Gold, silver swing back from early highs
Prices settle modestly higher after an electric morning rally sent silver soaring near its all-time high of $50 an ounce.

By Alix Steel, TheStreet
Gold and silver prices notched modest gains as a recovering U.S. dollar capped early highs.
Gold for June delivery added $5.30 to settle at $1,509.10 an ounce -- after hitting a record $1,519.20 -- at the Comex division of the New York Mercantile Exchange. The spot gold price was up $3.20, according to Kitco's gold index.
Silver prices roared out of the gate Monday, nearly conquering their record high of $50 an ounce, adding as much as $3.03 to $49.10 an ounce. The 6% daily move was sizable even for silver, and the metal pared some of those early gains to settle up $1.09 at $47.15 an ounce.
Many analysts are calling for a correction or even a sell-off in silver. Scott Redler, the chief strategic officer at T3Live.com, started shorting silver last week: "I am still net short, and I am getting hurt into this parabolic move. . . . Do not get excited and buy into silver."
Redler trades the iShares Silver Trust (SLV), which added 106 tons last week as investor demand ballooned.
"The first time around is always great to get short, because you can stop yourself out," says Mihir Dange, a trader at Arbitrage. "I am looking for a pullback before silver attempts to make another high."

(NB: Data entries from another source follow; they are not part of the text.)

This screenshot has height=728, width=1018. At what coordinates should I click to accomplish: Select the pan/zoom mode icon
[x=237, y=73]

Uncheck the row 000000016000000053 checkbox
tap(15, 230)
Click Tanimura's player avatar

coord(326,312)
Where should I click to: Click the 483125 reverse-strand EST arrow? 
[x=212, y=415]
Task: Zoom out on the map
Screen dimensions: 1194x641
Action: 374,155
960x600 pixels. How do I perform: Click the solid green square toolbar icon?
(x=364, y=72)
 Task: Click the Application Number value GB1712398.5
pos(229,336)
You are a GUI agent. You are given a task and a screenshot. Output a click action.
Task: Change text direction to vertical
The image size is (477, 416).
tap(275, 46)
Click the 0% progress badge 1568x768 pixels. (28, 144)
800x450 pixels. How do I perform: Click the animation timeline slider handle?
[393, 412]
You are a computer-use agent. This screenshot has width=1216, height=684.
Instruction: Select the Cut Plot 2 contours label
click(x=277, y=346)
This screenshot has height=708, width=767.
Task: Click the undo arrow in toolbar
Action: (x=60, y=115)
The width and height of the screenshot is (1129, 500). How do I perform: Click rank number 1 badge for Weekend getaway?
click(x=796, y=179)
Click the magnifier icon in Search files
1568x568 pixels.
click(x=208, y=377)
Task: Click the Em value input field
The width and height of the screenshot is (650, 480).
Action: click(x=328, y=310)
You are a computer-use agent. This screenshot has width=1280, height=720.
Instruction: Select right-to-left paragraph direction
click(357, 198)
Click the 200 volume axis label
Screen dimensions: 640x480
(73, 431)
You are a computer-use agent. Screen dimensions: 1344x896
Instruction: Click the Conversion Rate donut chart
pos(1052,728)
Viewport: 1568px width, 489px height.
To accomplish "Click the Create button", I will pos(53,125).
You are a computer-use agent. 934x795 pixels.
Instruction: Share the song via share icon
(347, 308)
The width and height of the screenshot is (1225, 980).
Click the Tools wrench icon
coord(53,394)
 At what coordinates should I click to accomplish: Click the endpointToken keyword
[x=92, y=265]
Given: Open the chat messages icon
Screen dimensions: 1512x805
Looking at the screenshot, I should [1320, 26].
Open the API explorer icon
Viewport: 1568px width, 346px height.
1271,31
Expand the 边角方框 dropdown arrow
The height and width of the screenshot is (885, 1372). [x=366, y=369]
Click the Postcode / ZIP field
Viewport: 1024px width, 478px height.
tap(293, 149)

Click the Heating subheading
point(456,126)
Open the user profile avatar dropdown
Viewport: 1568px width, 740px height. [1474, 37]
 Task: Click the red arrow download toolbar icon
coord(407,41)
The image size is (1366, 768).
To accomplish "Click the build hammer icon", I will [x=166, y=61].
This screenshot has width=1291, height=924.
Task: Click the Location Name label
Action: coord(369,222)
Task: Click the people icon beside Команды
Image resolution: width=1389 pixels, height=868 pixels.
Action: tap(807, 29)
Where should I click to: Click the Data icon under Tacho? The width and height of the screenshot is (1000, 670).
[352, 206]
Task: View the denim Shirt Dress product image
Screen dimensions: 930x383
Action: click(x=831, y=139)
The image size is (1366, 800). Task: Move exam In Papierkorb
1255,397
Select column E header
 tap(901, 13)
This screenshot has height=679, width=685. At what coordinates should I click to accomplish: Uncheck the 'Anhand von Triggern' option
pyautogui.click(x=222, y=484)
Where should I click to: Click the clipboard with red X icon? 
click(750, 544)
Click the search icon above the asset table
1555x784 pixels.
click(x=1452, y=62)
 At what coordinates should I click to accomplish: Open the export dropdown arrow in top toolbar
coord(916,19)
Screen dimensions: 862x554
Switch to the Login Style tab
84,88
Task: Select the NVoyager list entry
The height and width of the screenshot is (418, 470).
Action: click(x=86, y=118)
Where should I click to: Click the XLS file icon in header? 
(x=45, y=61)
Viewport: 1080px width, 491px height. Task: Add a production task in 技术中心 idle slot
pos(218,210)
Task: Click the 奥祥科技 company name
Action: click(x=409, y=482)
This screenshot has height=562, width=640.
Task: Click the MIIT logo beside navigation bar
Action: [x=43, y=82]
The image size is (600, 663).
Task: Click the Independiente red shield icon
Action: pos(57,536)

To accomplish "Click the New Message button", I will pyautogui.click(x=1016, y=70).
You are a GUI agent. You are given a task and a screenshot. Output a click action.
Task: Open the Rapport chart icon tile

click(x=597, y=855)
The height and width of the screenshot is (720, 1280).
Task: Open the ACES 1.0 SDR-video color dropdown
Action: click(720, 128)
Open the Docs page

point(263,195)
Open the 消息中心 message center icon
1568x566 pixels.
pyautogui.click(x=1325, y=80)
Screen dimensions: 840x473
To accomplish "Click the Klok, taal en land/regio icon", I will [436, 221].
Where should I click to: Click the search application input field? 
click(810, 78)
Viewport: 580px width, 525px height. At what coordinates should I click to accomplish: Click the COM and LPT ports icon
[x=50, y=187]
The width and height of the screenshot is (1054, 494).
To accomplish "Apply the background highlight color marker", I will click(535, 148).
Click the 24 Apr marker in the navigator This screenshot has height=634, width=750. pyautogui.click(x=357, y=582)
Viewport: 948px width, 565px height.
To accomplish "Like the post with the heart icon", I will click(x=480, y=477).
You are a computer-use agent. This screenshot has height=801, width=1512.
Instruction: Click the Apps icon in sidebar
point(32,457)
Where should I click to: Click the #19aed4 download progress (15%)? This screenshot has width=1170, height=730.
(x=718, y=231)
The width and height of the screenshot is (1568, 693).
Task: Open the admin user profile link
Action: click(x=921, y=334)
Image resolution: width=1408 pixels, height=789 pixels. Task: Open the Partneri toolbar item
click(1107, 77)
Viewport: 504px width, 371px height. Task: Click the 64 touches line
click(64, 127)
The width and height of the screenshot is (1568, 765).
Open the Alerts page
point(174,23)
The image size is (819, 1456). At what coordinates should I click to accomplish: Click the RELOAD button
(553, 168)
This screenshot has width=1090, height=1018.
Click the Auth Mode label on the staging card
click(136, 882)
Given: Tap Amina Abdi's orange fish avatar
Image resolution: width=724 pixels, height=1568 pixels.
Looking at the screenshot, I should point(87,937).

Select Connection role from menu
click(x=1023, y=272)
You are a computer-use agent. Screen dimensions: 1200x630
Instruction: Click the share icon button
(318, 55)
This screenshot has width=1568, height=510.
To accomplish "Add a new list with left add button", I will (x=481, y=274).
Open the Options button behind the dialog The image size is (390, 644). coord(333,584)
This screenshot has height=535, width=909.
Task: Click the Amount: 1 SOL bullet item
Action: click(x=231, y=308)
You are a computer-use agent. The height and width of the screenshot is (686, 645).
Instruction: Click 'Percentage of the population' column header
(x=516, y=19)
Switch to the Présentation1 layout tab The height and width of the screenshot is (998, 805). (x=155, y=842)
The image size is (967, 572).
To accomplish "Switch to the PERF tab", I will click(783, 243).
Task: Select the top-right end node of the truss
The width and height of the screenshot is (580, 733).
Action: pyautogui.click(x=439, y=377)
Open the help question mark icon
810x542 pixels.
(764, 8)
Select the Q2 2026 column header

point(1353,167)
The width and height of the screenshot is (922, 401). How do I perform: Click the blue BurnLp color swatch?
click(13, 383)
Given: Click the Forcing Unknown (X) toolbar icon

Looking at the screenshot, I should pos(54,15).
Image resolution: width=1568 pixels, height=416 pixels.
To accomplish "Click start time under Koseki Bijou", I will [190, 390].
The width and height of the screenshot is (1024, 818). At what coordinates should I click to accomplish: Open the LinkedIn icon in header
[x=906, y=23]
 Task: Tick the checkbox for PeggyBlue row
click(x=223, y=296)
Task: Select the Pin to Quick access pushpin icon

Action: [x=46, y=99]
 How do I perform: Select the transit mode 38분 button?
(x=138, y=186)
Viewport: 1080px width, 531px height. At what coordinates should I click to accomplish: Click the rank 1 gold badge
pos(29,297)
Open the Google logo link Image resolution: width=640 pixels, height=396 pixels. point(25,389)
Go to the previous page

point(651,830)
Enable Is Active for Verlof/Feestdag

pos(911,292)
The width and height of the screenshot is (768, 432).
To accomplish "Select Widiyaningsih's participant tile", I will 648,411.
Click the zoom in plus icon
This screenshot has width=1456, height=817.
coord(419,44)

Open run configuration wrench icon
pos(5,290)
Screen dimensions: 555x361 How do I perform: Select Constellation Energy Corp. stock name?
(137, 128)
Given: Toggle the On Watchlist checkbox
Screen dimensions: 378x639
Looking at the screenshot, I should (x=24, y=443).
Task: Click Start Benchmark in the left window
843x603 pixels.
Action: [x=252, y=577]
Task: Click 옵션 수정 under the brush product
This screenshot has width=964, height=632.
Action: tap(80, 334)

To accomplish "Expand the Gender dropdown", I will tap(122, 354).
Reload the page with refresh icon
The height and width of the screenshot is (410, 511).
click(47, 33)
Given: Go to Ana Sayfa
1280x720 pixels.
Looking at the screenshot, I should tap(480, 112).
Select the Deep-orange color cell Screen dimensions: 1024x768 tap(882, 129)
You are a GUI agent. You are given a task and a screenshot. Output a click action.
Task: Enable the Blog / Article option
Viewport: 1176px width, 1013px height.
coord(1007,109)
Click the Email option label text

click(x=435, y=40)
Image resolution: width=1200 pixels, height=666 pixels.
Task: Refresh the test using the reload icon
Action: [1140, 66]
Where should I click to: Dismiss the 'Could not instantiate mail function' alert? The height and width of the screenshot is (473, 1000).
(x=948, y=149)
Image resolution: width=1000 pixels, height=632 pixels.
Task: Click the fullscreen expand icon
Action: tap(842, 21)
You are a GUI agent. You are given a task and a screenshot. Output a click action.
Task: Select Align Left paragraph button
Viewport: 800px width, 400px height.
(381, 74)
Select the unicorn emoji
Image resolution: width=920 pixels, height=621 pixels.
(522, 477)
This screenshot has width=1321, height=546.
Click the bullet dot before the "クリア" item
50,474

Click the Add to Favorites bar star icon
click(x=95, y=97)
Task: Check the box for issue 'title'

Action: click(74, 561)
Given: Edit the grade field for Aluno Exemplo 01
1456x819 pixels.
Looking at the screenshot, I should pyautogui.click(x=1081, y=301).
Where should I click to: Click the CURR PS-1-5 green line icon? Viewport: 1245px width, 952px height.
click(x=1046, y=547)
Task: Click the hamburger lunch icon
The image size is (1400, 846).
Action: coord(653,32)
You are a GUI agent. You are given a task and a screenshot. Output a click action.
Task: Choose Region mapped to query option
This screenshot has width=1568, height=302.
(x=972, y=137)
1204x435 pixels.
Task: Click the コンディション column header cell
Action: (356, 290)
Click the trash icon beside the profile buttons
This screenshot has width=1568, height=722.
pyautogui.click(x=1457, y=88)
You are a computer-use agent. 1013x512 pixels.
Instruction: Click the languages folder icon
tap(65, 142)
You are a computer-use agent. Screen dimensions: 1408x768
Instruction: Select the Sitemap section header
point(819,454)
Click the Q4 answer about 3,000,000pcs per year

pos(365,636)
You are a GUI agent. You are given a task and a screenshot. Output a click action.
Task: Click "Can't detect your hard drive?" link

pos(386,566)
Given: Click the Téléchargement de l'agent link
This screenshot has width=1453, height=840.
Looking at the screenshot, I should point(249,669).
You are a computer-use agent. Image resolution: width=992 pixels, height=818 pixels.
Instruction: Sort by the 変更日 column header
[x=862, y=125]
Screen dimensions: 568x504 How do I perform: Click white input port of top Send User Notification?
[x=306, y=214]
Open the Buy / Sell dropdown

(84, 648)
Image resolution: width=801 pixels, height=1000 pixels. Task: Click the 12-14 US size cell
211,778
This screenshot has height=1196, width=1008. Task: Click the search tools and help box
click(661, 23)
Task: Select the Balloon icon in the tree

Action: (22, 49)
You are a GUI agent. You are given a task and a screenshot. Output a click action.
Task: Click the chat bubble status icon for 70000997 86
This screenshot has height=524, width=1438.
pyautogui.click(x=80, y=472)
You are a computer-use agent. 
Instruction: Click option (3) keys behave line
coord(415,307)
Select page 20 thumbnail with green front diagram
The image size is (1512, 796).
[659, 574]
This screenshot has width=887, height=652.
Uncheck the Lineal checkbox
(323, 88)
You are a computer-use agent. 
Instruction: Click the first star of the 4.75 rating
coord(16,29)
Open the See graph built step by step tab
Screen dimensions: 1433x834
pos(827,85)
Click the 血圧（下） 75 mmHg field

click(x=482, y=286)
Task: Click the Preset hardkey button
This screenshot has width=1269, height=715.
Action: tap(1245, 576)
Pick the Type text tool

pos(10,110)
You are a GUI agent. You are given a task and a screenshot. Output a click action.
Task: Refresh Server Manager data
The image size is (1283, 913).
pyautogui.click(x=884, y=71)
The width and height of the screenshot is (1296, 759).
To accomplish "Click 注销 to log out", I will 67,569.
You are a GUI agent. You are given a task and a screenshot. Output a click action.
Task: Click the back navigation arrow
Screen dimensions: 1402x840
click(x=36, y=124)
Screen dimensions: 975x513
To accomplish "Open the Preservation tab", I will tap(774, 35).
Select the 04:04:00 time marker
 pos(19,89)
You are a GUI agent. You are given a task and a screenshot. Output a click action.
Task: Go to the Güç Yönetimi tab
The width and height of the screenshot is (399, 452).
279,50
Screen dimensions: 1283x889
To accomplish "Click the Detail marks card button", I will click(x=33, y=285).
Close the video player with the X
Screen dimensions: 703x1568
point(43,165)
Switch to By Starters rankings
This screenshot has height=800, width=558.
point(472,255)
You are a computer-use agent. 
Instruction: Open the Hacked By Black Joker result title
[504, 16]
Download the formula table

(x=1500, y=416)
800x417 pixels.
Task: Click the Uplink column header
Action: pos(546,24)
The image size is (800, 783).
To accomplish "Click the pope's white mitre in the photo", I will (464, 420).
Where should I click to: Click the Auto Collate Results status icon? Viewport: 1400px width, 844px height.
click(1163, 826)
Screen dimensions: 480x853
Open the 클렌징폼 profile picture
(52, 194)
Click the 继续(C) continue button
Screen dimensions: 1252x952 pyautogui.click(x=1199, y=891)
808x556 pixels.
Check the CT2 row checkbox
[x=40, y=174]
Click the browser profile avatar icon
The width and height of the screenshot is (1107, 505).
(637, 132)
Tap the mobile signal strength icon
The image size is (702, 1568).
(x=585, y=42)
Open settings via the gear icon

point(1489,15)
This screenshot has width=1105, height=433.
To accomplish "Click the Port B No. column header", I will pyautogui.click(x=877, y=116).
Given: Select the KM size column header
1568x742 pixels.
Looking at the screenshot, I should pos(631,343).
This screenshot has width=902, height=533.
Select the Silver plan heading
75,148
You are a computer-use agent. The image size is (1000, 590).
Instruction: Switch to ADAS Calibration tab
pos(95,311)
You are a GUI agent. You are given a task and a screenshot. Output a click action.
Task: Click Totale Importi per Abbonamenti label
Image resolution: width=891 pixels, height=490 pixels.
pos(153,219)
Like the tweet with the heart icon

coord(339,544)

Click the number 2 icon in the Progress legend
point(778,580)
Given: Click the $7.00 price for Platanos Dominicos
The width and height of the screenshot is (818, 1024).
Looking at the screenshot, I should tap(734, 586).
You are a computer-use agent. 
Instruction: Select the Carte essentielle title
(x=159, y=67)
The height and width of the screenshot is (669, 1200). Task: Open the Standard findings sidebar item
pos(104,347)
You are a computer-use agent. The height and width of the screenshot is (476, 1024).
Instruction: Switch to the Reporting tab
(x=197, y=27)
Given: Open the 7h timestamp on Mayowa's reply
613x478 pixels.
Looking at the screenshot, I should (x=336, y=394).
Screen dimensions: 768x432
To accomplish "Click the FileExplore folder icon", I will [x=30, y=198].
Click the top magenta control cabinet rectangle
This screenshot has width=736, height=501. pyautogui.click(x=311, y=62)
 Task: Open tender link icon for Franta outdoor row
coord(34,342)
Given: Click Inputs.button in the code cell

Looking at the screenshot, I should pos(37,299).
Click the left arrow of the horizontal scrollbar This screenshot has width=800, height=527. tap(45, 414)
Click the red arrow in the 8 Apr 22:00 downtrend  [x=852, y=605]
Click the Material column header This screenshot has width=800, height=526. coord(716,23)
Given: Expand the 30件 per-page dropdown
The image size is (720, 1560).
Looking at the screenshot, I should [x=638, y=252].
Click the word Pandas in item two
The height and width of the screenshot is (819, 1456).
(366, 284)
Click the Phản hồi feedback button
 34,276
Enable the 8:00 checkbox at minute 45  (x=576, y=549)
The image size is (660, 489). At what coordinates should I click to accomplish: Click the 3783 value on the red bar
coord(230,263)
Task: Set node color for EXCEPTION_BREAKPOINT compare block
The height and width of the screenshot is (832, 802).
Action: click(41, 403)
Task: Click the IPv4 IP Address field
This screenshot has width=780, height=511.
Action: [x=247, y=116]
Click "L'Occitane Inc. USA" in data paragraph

A weaker U.S. dollar has been fueling the recent rally in precious metals. The U.S dollar index was 0.1% lower at $74.05, recovering from a deeper sell-off Monday morning that added to volatility in the metals. Low volume was also exaggerating price swings, as the London market was closed.
The dollar has been suffering recently as investors worry that the U.S. government won't be able to control rising debt and that the currency will continue to lose value.
The dollar's recent slide has also prompted China to hint that it may diversify its reserve holdings away from the dollar. According to the state-owned newspaper Xinhuanet.com, the chairman of China Everbright Group, Tang Shuangning, said, "The amount of foreign exchange reserves should be restricted to between $800 billion to $1.3 trillion U.S. dollars." As of February 2011, China lent $1.2 trillion to the U.S. alone.
If China reduced its foreign exchange reserves, gold and silver would be leading candidates to take their place.
The dollar will also take its cue from Fed chairman Ben Bernanke's press conference Wednesday after the Federal Reserve's two-day FOMC meeting. No policy change is expected, but investors will look for signs as to how the Fed plans to exit its easy-money policy when its second round of quantitative easing winds down in June.
Imaru Casanova, an equity research analyst at MLV & Co., says that even if the Fed's loose-money policy ends, it won't necessarily mean a crash in the metals. "Eventually we are going to see higher inflation," Casanova says.
Casanova recommends buying gold and silver on weakness, saying that gold could still see a $30 sell-off but that the real value is in gold stocks. The sector hasn't lived up to its 2-to-1 leverage promise, but if gold miners report higher cash flow and better earnings this season, "the market should react to that. . . . (The) stocks aren't looking that expensive."
Gold mining stocks, a risky but potentially profitable way to buy gold, were mostly lower Monday.
Barrick Gold (ABX) was tumbling 6.1% to $52.25 after the company announced its intent to buy Equinox for 8.15 Canadian dollars a share, an 8% premium based on Thursday's closing price on the Toronto exchange. Barrick was the last big gold miner to resist making an acquisition and had $4 billion in cash at the end of the fourth quarter. The company will report earnings Wednesday.
Equinox will give Barrick 100% ownership of the Lumwana copper mine in Zambia and the developing Jabal Sayid copper-gold project in Saudi Arabia. The Lumwana mine has measured, indicated and inferred resources of 905.6 million tons of copper.
Barrick plans to produce between 7.6 million and 8 million ounces of gold in 2011 at cash costs of $450-$480 an ounce. More impressively, CEO Aaron Regent wants Barrick to produce 9 million ounces of gold in the next 5 years.
The bigger a miner gets, the harder it is to grow, but Lumwana's massive copper reserves will make it cheaper to produce an ounce of gold, using the copper sales to offset the cost. The acquisition also expands its gold concentrates with the Jabal Sayid project.
Jim Cramer reacted to the deal on RealMoney.com, maintaining that Barrick Gold is still a blue-chip gold stock. "I don't care that Barrick diversified heavily into some copper with the Equinox bid," Cramer said.
Other gold stocks were also struggling. Newmont Mining (NEM) was down 1.9% at $58.08, while Randgold Resources (GOLD) was losing 2.3% at $85.23.